In this pandemic, everyone is a moral relativist. But the question for our government is: How many additional deaths are you willing to take against the certain benefits’ of resuming regular lives? Isn’t this the time for political leaders to have an honest conversation about the moral trade-offs of this pandemic and how to balance them toward the public interest?
The only thing that now matters is how we adapt to the new rules- and how quickly. Those who consider themselves as game changers have failed. Hey failed because they could not tackle the issue as a community together. Living amidst the pandemic is not a time to wish or pray alone, rather it is a time to act together to defeat our common nemesis.
Right now is the time to stay united. Even the global medical community has united to come up with a vaccine and to find other measures to keep the virus at bay. By setting aside all the grudges, nations are helping each other to contain the spread of the virus and this has spread the message of solidarity in humanity’s war against COVID-19. The whole world has also been preparing to set a new precedent to keep the virus on the check even after the pandemic ends. The standardized and stringent safety measures for both symptomatic and asymptomatic have assessed whether similar types of uninvited guests would be hosted again by us or not. As a result, after all this crisis abates, we are hopefully going to live in a new world.

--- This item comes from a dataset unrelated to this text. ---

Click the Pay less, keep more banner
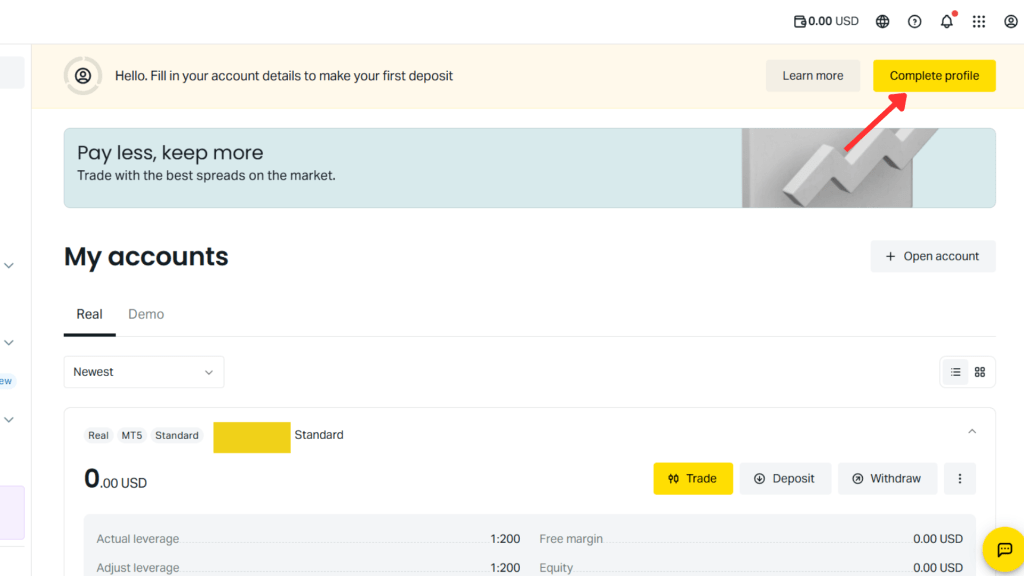Viewport: 1024px width, 576px height. [x=400, y=167]
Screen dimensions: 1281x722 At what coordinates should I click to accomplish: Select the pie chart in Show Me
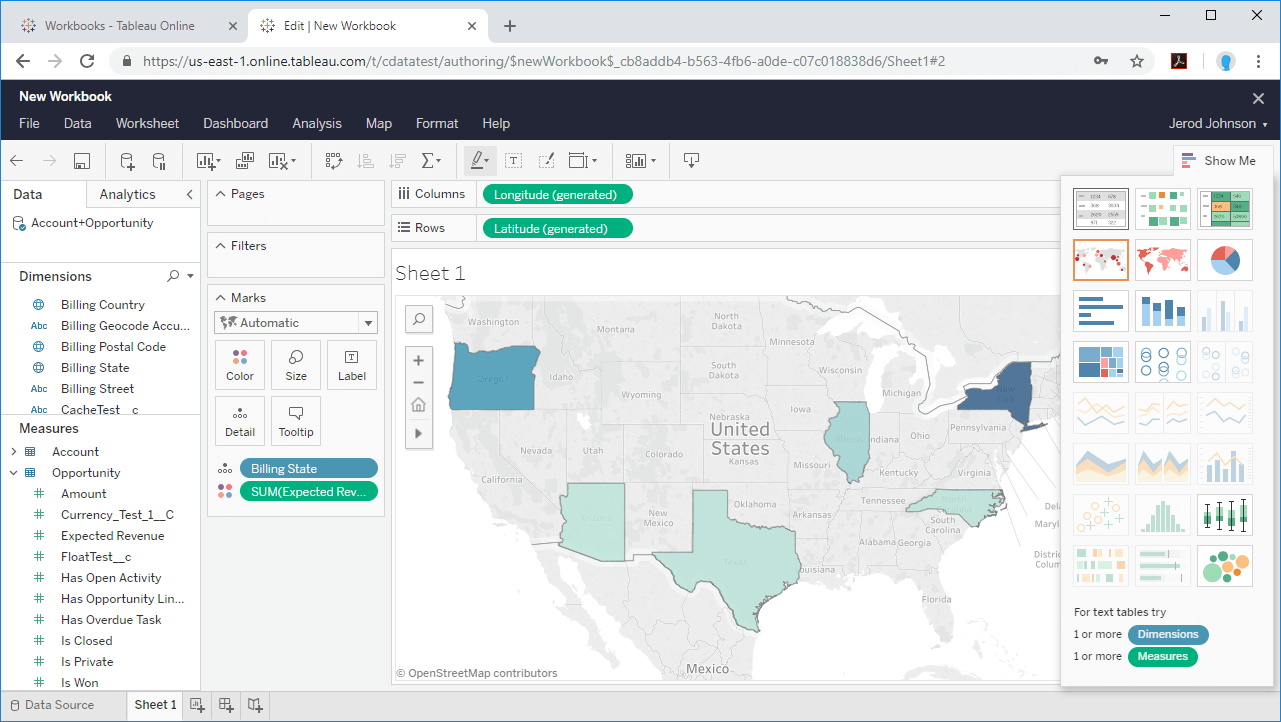coord(1224,260)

But that is going to take a long time. There are possibilities of the arrival of the second wave in most of the developed countries like China, India, the United States, UK, Brazil, Japan, South Korea, Hong Kong, Singapore, Australia, Philippines. This proves that the tumult caused by the virus will continue to haunt us for a while at least until an approved treatment or vaccine is available to the global community. At such a time, we are all left with two questions: How are we going to get through this together? When will this pandemic end?